En uno de los ensayos más conocidos de Vladimir Jankélévitch, titulado La Muerte, el autor francés reflexiona sobre la certidumbre de la incertidumbre, de la cual dice que es un enigma absoluto, y que la concepción de la vida más allá de la muerte es querer negar su carácter definitivo, único e irrepetible. Critica las interpretaciones dadas por la ciencia, la filosofía racionalista y las religiones, y propone que, ante ese miedo atávico de la muerte y la fragilidad del instante, se viva en la urgencia y con responsabilidad moral. El autor invita a aceptarla y a vivir una vida ética.
Se ha escrito mucho sobre la muerte y seguimos sin saber mucho más que los primeros hombres, ya que nadie ha vuelto para contarlo, si exceptuamos a los que creen en la resurrección de Jesucristo (aunque tampoco dijo gran cosa sobre su experiencia de tres días). Las experiencias publicadas por algunos médicos y los estudios realizados sobre las experiencias cercanas a la muerte tampoco han llegado a clarificar mucho el tema. Hasta existe una publicación científica que se dedica a publicar estos estudios (Journal of Near-Death Studies). Solo parecen haber dado algo más de luz, pero no claridad.

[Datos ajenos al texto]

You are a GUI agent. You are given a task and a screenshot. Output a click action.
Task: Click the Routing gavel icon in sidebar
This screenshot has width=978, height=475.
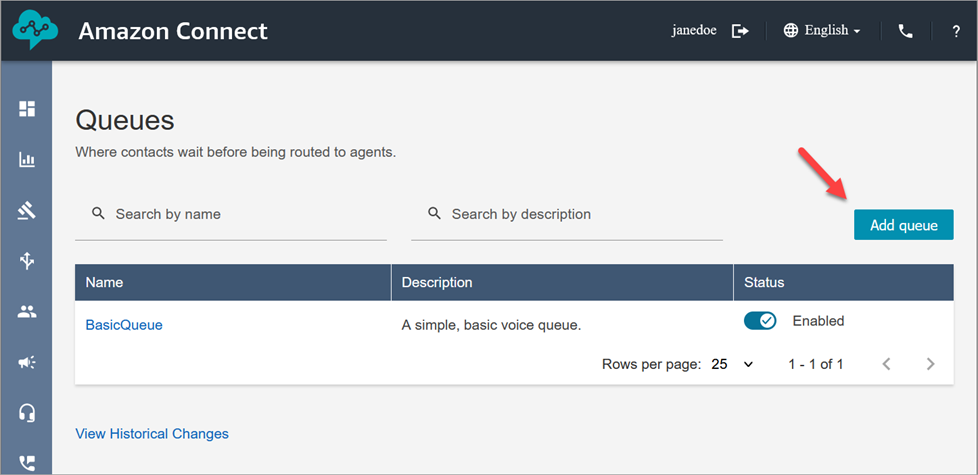click(27, 211)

Los pueblos que llamamos primitivos, y que están menos avanzados tecnológicamente, o las culturas más antiguas, han tenido y tienen una relación muy diferente con la muerte que las culturas occidentales. Integradas en sus creencias y rituales, las culturas que no están basadas en los libros de las tres religiones concebían la vida y la muerte como parte de un ciclo natural. La muerte no es un final definitivo, sino un paso hacia otra forma de existencia o un regreso al origen. Las sociedades occidentales han perdido esa conexión y hay una lucha constante contra ella, al mismo tiempo que se desarrollan armas cada vez más mortíferas y sofisticadas. Eso sí, para usarlas contra los demás.
Por otra parte, los avances en IA, las propuestas de implantes electrónicos, chips en la piel para poder ser identificados o pagar la cerveza con un pase de mano mágico están a la orden del día. El nuevo hombre roboticus está por nacer. No parece que se acerque al hombre nuevo imaginado por F. Nietzsche.
Pareciese que el desarrollo tecnológico de las sociedades modernas está directamente correlacionado con el nivel de estupidez alcanzado. Se han oído propuestas de eliminar la filosofía de la enseñanza académica básica. No sé si llegará a ser realidad, pero de ser así, la educación creará sabiondos tecnológicos pero ignorantes de los aspectos más básicos de la vida y de ese intento de entenderla. Eso sí, nos seguirán dando la tabarra desde el más allá.